Items from a data source:
....

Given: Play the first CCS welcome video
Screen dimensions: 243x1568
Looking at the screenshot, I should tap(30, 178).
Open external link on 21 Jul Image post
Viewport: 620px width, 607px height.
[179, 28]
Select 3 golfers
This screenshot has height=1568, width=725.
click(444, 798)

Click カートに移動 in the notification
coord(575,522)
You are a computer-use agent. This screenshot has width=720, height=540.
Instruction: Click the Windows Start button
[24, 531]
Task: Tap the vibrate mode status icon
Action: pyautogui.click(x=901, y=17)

....

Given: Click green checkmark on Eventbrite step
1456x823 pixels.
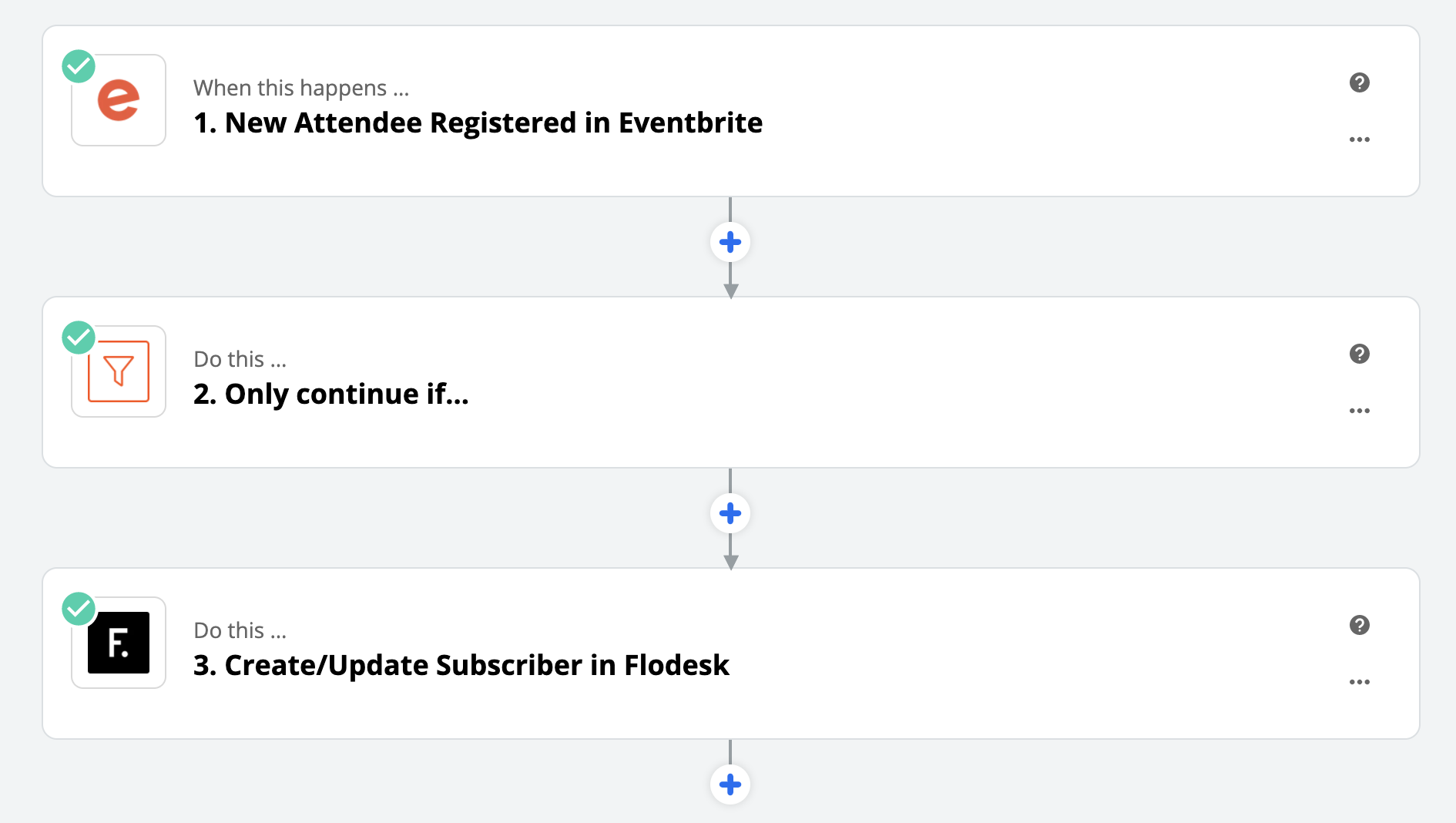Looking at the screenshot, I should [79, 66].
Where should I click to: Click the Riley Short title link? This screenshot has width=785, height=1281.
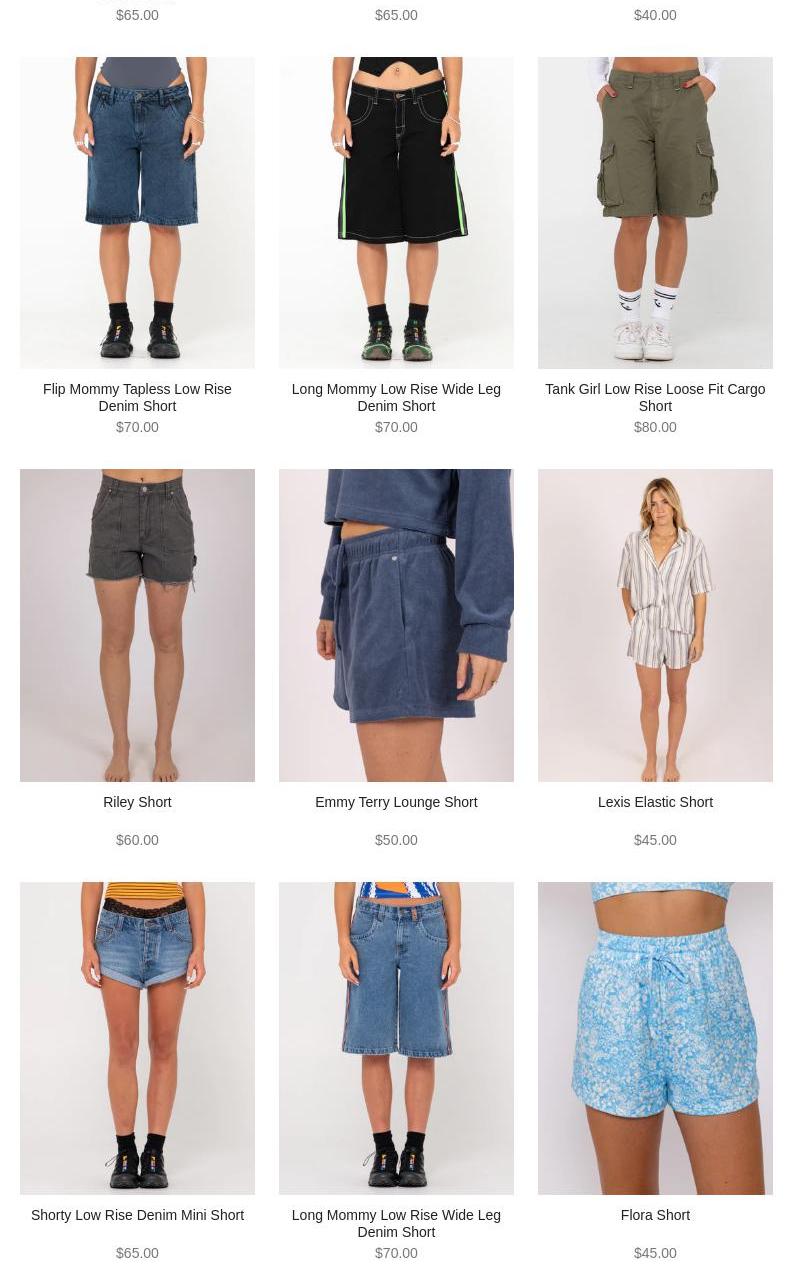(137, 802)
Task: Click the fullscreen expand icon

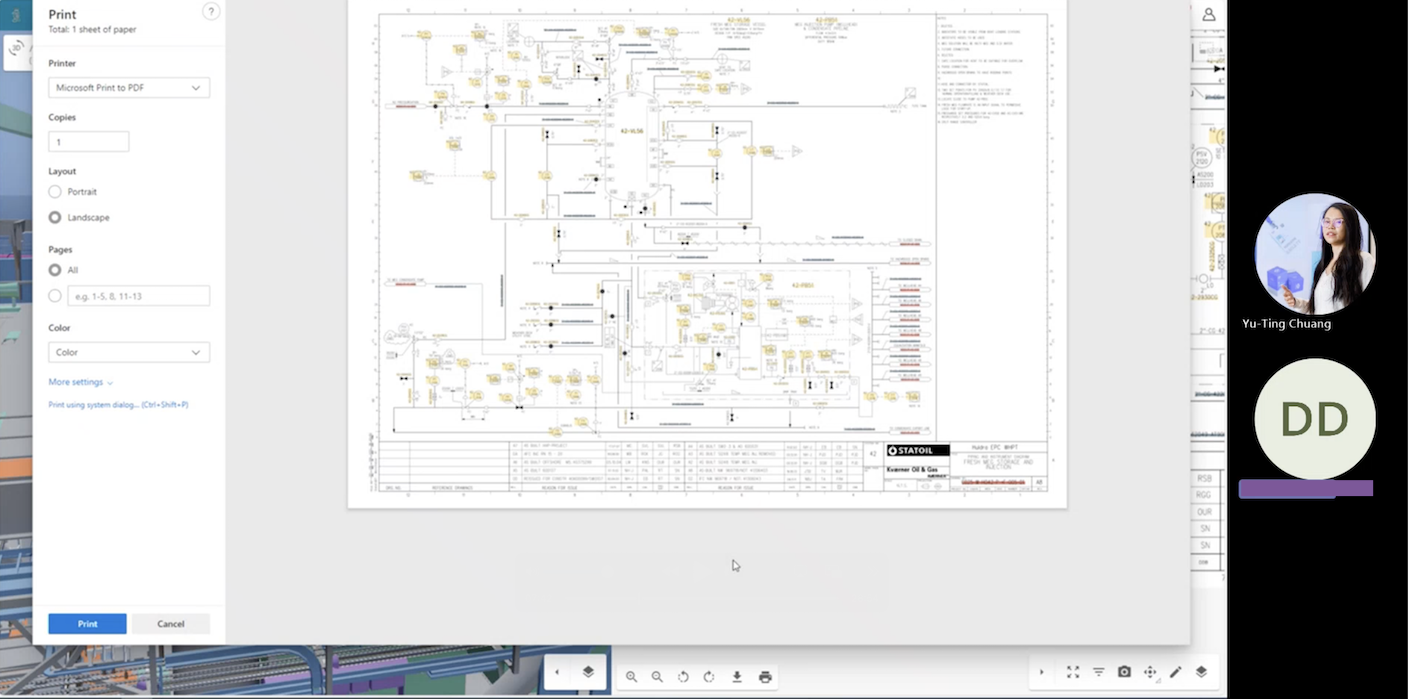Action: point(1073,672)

....

[Assigned task] Among the lines above, repeat exactly those from the line with "Given: Play the first CCS welcome video" to the line with "You are a computer-use", counting both ends.

[Response to the exercise]
Given: Play the first CCS welcome video
Screen dimensions: 243x1568
Looking at the screenshot, I should tap(30, 178).
Open external link on 21 Jul Image post
Viewport: 620px width, 607px height.
[179, 28]
Select 3 golfers
This screenshot has height=1568, width=725.
click(444, 798)

Click カートに移動 in the notification
coord(575,522)
You are a computer-use agent. This screenshot has width=720, height=540.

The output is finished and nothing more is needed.